Kerry Juby (3 January 1948 - July 2003) was born in Bexley, South London and was a radio DJ who worked for Pirate Radio Station Radio Caroline in the 1960s (initially as an engineer) under the name Kerry Clarke. When London's Capital Radio started in 1973 he presented 'Person To Person' for an hour on Sunday mornings, linking with hospital radio stations, as well as 'Underneath The Arches' on Sunday evenings, aimed at over-60s.

By June 1974, Juby was also doing breakfast on Saturday mornings. In 1975 he was no longer hosting the first two programmes but was presenter/producer of 'Kerry-Go-Round', aimed at younger listeners and broadcast at 07:00 on Saturday and Sunday mornings. When this programme ended, he continued in the same slot, hosting a weekend breakfast show. He then dedicated more time to producing two weekend magazine shows in "Hullabaloo" and "Sunday Supplement" for the station in addition to working on other outside projects such as the Stage Broadcast Company, which provided the Capital Radio Video Show throughout the 80s and Voicebox Sound Equipment.

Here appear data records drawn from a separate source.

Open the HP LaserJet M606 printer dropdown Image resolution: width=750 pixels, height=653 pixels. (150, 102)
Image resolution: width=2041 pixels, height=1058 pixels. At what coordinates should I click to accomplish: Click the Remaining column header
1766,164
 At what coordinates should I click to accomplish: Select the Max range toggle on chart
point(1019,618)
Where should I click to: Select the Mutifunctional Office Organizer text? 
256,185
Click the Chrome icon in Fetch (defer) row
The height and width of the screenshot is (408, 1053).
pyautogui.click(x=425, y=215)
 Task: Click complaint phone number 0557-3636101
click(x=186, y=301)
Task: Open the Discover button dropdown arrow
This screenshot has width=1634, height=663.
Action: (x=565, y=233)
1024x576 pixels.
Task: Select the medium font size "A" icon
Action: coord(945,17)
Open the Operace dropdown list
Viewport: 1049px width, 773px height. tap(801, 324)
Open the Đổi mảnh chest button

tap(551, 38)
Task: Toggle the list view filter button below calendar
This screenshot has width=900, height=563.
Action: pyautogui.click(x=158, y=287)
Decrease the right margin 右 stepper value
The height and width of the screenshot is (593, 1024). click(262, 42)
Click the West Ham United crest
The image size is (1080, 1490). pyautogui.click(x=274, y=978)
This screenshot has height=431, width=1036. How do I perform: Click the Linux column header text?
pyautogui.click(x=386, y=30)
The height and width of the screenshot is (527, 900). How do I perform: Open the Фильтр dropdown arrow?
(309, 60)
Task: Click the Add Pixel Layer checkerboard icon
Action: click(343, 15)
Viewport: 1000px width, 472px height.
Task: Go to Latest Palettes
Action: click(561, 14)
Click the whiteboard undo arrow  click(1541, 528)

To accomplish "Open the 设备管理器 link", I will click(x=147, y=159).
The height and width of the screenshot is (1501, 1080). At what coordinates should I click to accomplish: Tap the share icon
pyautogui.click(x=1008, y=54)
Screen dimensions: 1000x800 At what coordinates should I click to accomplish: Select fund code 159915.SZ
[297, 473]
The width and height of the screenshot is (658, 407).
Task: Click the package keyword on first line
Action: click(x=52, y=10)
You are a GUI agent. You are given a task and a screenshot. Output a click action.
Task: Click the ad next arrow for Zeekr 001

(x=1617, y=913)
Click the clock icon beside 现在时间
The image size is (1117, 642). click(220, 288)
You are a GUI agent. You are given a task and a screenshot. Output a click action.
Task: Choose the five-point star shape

While at Capital Radio, Juby produced several features on the working lives of ordinary people and communities, including a profile of the Thames bargemen, called Lighmen and Watermen, and a programme on the Hastings fishing community. His combination of engineering and presenting skills allowed him to have strong editorial control over his work. Like John Peel, Juby was never completely comfortable with any aspect of fame that accompanied simply being 'on the radio', preferring to focus on the quality of his output and creating programmes of real listener interest.

Subsequently, he worked for Kent-based ILR station Invicta Radio, where he was instrumental in setting up Coast AM after the station's FM/AM frequencies were separated. After the success of Coast Am, where he launched the career of amongst others Paul Stafford, Eamon Kelly and Simon Lee he was promoted to head of Invicta Group, before joining Talk Radio UK as a freelance producer. Kerry worked for Classic FM producing Masterclass a programme designed for the young that helped explain classical music.

Kerry Juby also invented the name "Orange" for the famous Orange amplifiers that are used today.

He was the author of books about Kate Bush ("Kate Bush" ISBN 0-283-99721-4) and David Bowie ("David Bowie In other words" ISBN 0-7119-1038-3)

He died of lung cancer in July 2003 at the age of 55.